**FRAGMENTO SELECCIONADO:**
Videojuegos - I will not make any more boring art - Subvirtiendo elitismo y banalidad

"I will not make any more boring art", "I will not make any more boring art", "I will not make any more boring art" ___________________________________________________________John Baldessari, 1971

El videojuego, ha sobrepasado su “territorio natural” expandiéndose a otros espacios más físicos -que requieren la movilización de facto del jugador- y más conceptuales, donde se abordan temas políticos y sociales como la biotecnología, la emigración, el abuso empresarial o la religión. El videojuego ya no es sólo ocio popular, baja cultura, sino aprendizaje, herramienta de concienciación, e incluso arte.
A lo largo del tiempo la noción de juego ha mutado modificando nuestros hábitos cotidianos, generando nuevas formas de relacionarnos e invadiendo otros ámbitos de carácter social, educativo y científico. Ya en 1938 el historiador Johan Huizinga (1) analizaba en Homo Ludens la influencia del juego como fenómeno cultural, intentando demostrar la insuficiencia de concepciones convencionales como “homo sapiens” y “homo faber”. Sus teorías, no obstante, quedan ahora superadas por el empuje de unas nuevas tecnologías que han conseguido forzar estos cambios de forma exponencial.
El videojuego, en concreto, ha sobrepasado su “territorio natural” expandiéndose a otros espacios más físicos -que requieren la movilización de facto del jugador- y más conceptuales, donde se abordan temas políticos y sociales como la biotecnología, la emigración, el abuso empresarial o la religión. El videojuego ya no es sólo ocio popular, baja cultura, sino aprendizaje, herramienta de concienciación, e incluso arte.

**MATERIAL PROPORCIONADO:**
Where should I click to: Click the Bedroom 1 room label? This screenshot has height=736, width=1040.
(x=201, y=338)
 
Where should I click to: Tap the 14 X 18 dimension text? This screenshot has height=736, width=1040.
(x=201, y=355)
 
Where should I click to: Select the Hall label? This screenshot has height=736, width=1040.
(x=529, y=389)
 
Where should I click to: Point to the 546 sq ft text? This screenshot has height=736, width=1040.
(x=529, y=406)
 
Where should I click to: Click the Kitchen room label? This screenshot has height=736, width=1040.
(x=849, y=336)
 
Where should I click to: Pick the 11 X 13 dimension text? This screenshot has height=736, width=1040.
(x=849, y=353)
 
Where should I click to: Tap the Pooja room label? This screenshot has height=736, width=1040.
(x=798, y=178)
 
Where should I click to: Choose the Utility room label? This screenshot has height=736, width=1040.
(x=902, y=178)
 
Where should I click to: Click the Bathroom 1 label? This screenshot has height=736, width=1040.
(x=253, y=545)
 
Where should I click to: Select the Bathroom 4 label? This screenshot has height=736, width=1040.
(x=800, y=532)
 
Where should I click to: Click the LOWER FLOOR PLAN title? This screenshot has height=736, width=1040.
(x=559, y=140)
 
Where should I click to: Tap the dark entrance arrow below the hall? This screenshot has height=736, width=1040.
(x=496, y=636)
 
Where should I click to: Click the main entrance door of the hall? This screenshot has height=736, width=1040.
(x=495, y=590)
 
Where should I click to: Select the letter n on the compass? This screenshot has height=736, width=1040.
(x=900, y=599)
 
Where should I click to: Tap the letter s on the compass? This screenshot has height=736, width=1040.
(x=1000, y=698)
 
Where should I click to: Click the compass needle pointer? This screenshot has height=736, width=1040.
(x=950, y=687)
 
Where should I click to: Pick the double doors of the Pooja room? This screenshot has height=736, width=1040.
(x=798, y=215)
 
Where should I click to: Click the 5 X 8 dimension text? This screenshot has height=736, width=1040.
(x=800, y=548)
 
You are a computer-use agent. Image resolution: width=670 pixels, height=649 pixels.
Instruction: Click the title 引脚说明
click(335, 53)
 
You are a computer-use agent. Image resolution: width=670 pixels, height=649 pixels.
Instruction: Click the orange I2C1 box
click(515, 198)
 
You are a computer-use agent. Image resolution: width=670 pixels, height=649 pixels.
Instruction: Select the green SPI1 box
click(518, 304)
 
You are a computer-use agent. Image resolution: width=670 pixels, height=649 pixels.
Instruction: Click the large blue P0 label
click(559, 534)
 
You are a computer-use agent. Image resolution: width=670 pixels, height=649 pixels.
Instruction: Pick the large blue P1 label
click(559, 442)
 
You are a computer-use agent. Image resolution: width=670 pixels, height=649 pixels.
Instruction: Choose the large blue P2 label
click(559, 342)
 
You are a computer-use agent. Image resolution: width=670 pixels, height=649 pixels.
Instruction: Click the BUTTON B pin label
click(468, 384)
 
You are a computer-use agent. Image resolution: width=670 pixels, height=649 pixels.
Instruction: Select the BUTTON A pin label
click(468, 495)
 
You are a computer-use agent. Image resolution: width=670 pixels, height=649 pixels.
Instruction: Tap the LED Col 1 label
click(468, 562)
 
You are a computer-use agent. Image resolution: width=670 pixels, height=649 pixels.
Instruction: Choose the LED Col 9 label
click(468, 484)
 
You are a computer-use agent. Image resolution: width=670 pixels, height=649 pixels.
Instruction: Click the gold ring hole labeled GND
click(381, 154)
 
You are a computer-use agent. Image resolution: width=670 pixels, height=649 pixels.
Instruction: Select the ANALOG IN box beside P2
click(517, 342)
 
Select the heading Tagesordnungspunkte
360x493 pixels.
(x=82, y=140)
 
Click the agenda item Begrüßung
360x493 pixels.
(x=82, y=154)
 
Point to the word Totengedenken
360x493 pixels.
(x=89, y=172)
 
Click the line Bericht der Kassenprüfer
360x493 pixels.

**TAREAS PROPUESTAS:**
1. Resume en dos oraciones el texto sobre los videojuegos.
2. Prosigue el texto sobre los videojuegos a partir de su última oración.

**RESPUESTAS:**
1. El videojuego ha sobrepasado su territorio natural y se ha expandido hacia espacios más físicos y más conceptuales, donde aborda temas políticos y sociales, de modo que ya no es solo ocio popular, sino también aprendizaje, herramienta de concienciación e incluso arte. La noción de juego ha mutado nuestros hábitos cotidianos e invadido ámbitos sociales, educativos y científicos, y las teorías que Johan Huizinga expuso en Homo Ludens en 1938 quedan ahora superadas por el empuje de las nuevas tecnologías.

2.
Los primeros intentos de expansión del juego hacia el territorio del arte los protagonizaron movimientos de vanguardias como Dadá, o compositores como John Cage, quien en 1960 ya se atrevió a mostrar su arte a un vasto auditorio en el programa de televisión I've Got A Secret (2) Water Walk fue un peculiar y divertido concierto que Cage tocó con una bañera, cubitos de hielo, 5 radios, una batidora, un patito de goma, un jarrón con flores, una botella de vino, un silbato para patos, un sifón y un piano,… entre otras cosas.
Pero sería su legítimo heredero, Fluxus, quien mejor definiría este propósito. Mediante el concepto “arte diversión”, que George Maciunas propone en su Manifesto on Art Amusement (1965) (3), Fluxus introduce el juego y la diversión en el arte con el objetivo de minar, precisamente, el arte (elitista por definición): “el arte-diversión debe ser simple, divertido, sin pretensiones; interesado en las cosas insignificantes, no pedir ni habilidad particular ni repeticiones innumerables y no tener ningún valor mercantil o institucional (…) Es una mezcla de vodevil de Spike Jones, de gag, de juego de niños y de Duchamp”.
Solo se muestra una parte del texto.